Doch weder Armee noch RSF zählen konkret zu einem der rivalisierenden imperialistischen Blöcke. China, Russland und dem Westen ist es egal, ob Burhan oder Daglo die Goldminen von Darfur, das Öl sowie den strategischen Zugang zum Roten Meer kontrolliert, solange sie selbst davon profitieren können. Deshalb haben die imperialistischen Mächte ihre Prioritäten woanders und wollen es sich mit keiner der beiden Seiten verscherzen.

Gerechtigkeit und Frieden heißt Kampf den Generälen!

Die Strategie der imperialistischen Mächte ist es, zuzuschauen und ein bisschen symbolische Hilfe ins Land zu schicken. Für uns stellen sich die Fragen: Was braucht es, um das Grauen dieses Krieges zu beenden? Wie kann wieder an die Hoffnung des Arabischen Frühlings angeknüpft werden? Auch wenn die meisten der dokumentierten Kriegsverbrechen von der RSF begangen wurden, ist die Armee unter Burhan sicherlich nicht besser. Auch sie will nur, dass ihre Generäle als imperialistische Herrscher den Reichtum des Landes ausplündern können. Es muss klar sein, dass man auf das Wort eines Generals nichts geben kann. Es gilt, sich gegen beide Seiten zu stellen, sowie gegen mögliche imperialistische Interventionen von außen!

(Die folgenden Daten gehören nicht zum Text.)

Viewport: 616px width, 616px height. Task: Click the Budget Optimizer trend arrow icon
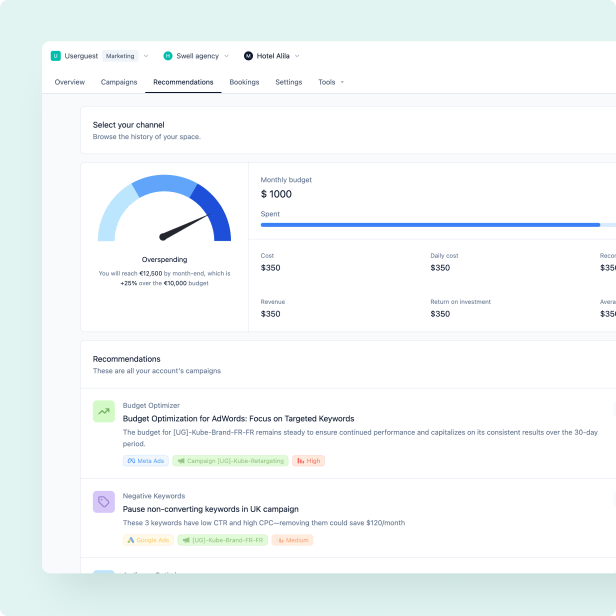(104, 411)
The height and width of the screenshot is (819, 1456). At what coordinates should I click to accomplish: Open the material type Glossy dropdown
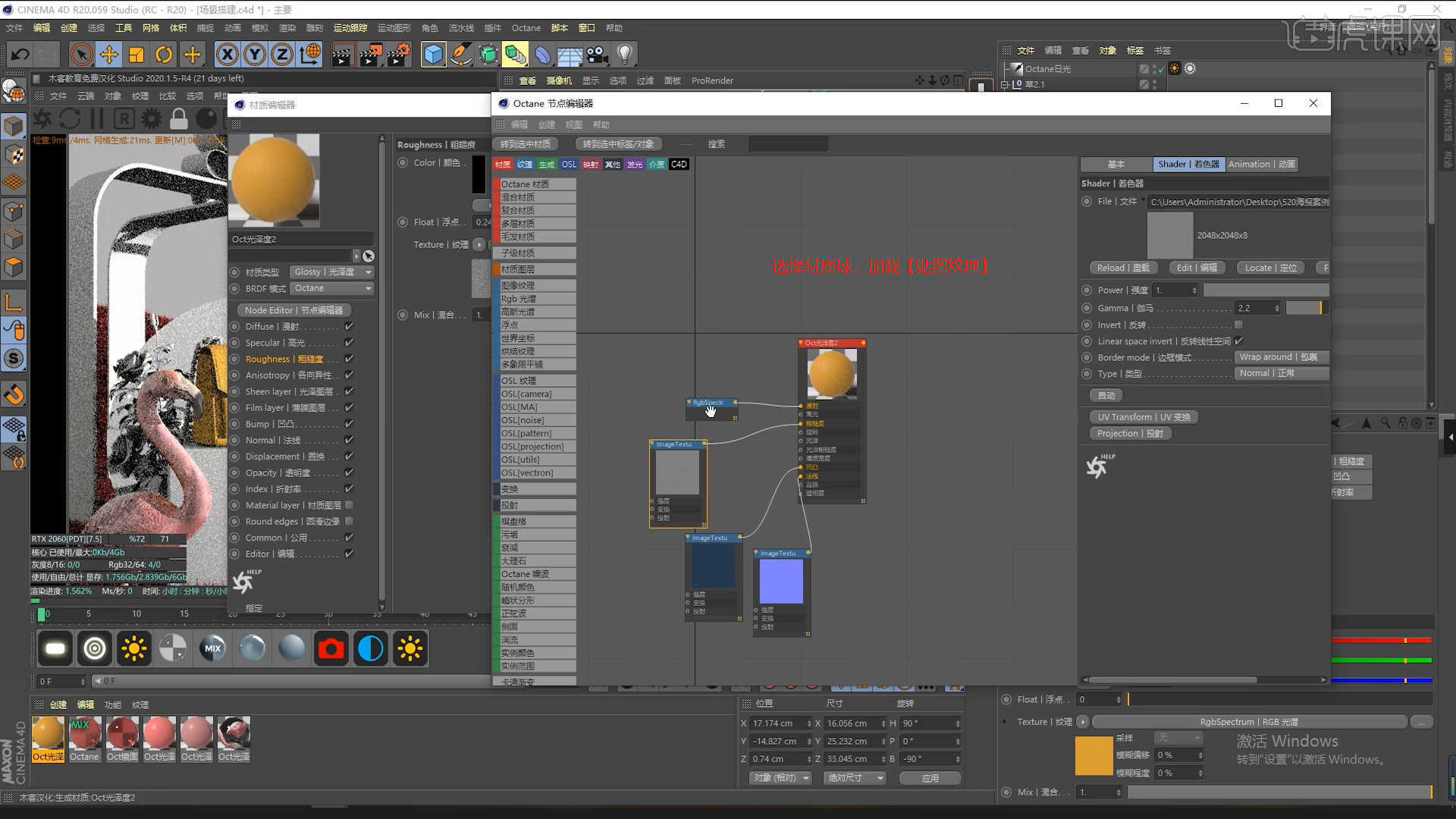[332, 272]
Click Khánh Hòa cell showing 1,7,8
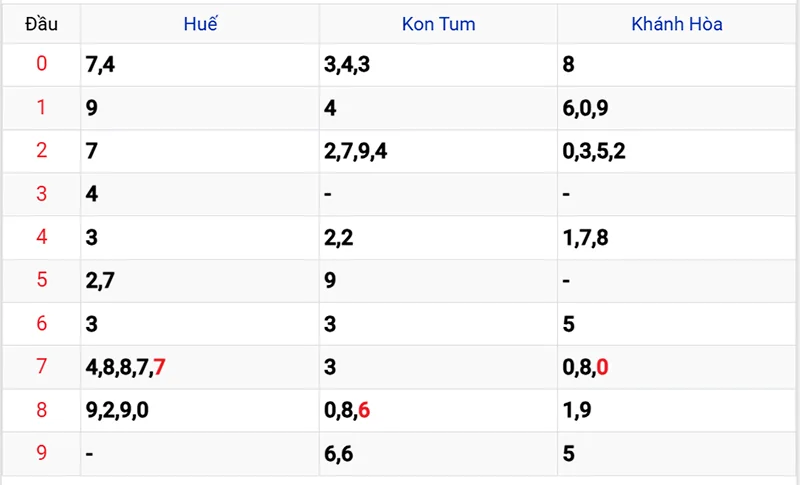 pyautogui.click(x=677, y=238)

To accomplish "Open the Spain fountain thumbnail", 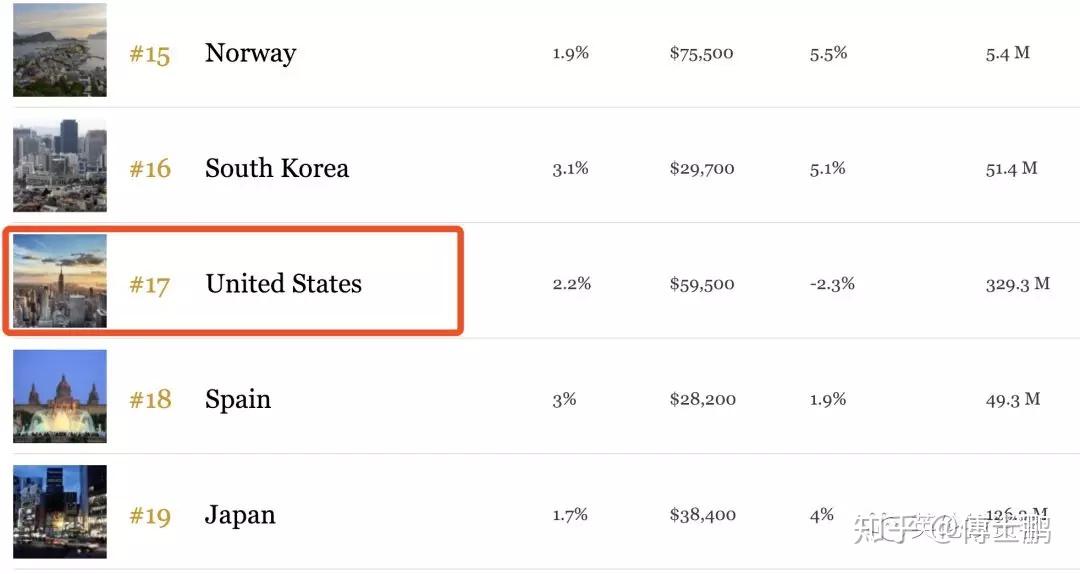I will (x=60, y=396).
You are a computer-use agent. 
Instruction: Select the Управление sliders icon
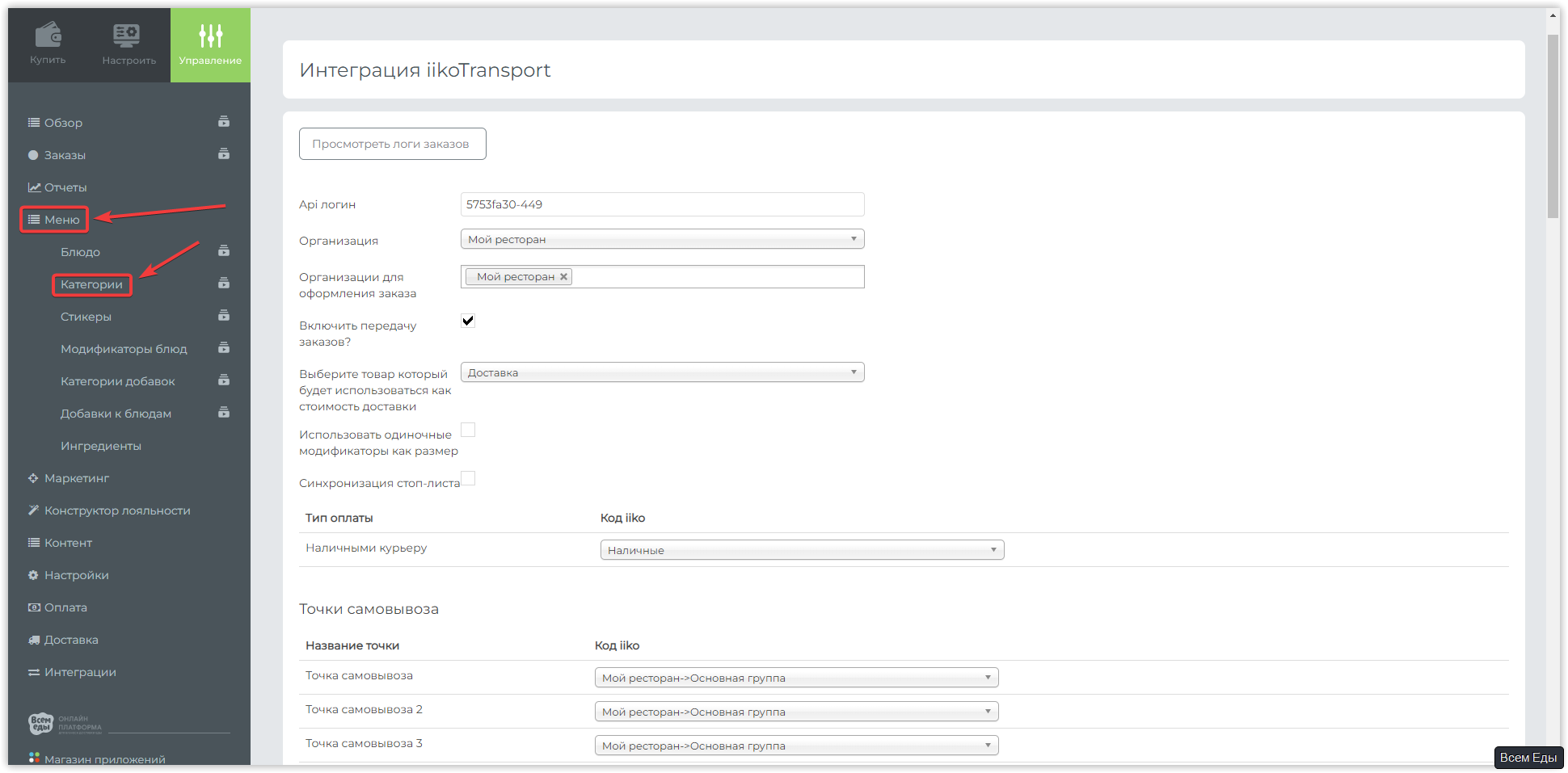tap(210, 36)
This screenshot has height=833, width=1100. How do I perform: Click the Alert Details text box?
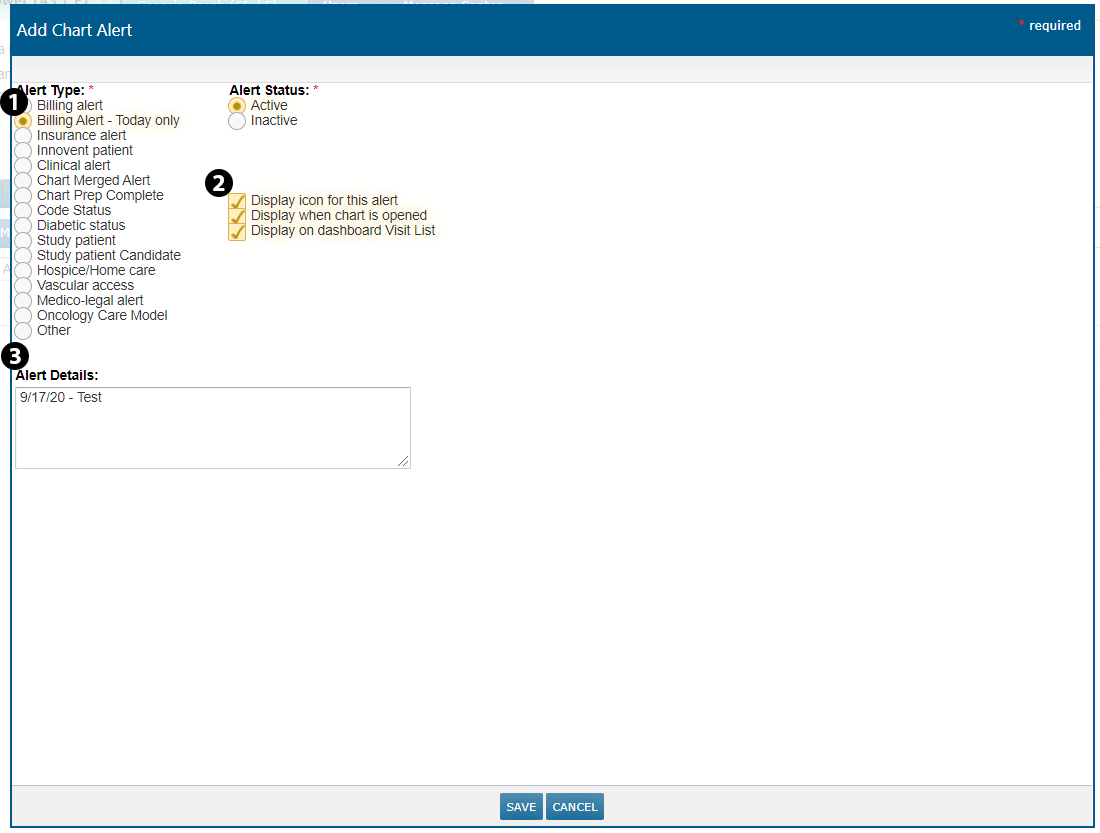[212, 427]
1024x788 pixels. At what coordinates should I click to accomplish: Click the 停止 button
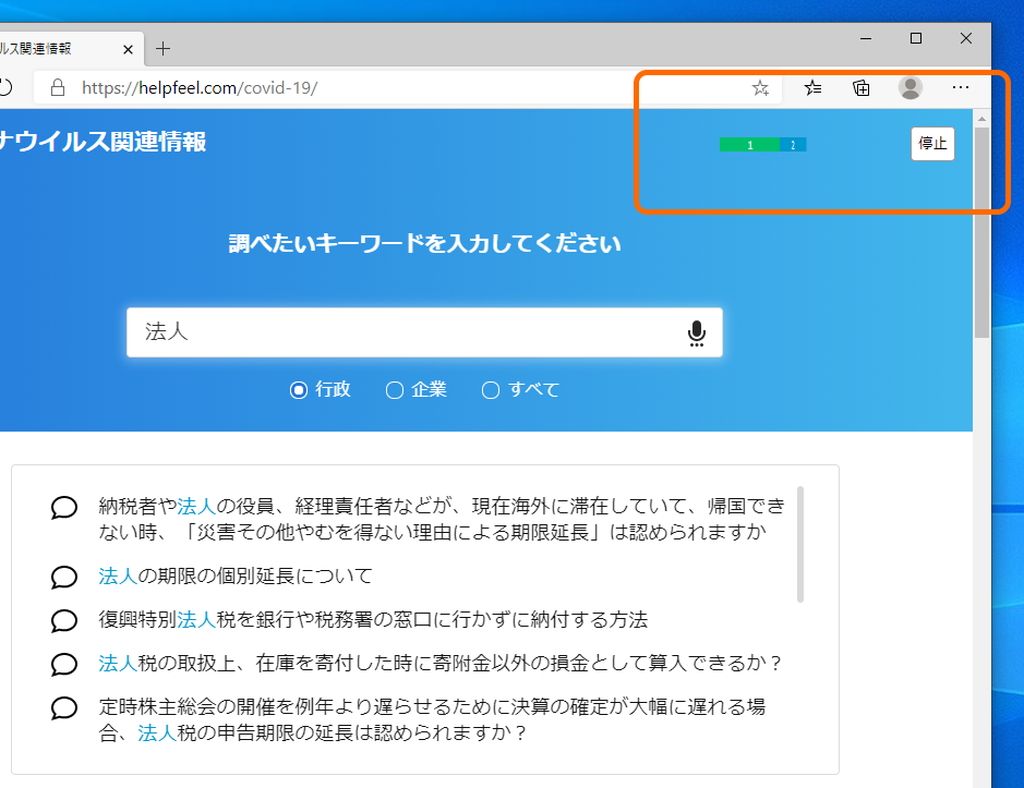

Stattdessen gilt es, die einfachen Soldaten auf die Seite des Volkes zu ziehen. In den Streitkräften müssen Soldatenkomitees errichtet werden, die sich gegen ihre Anführer und auf Seite des Volkes stellen! Was es ebenfalls braucht, ist eine Vernetzung der Arbeiter:innen, Bäuer:innen und städtischen Armeen. Eine Vernetzung, wie sie den Aufstand von 2018/19 getragen hat, der aus Nachbarschaftskomitees heraus organisiert wurde. Der einzige Hoffnungsschimmer momentan ist, dass solche Komitees noch existieren, dass die Menschen im Sudan versuchen, sich gegenseitig zu unterstützen, medizinische Hilfe und Nahrungsmittel zu organisieren, die Kriegsschäden gemeinsam zu beheben. Daran muss angeknüpft werden, um Frieden zu schaffen! Diese Organe müssen den Generälen die Macht entreißen und in die Hände des Volkes legen, angeführt von den Arbeiter:innen!

Für uns in Deutschland ist der Sudan weit weg. Dennoch können wir linke Kräfte unterstützen, im Sudan sowie im Exil. Wir müssen die existierenden fortschrittlichen Kräfte erkennen, und ihnen zeigen, dass sie nicht alleine sind! Wir können mit Demonstrationen und auf Social Media auf die Lage im Sudan aufmerksam machen und dafür sorgen, dass der Sudan kein vergessener Krieg mehr bleibt.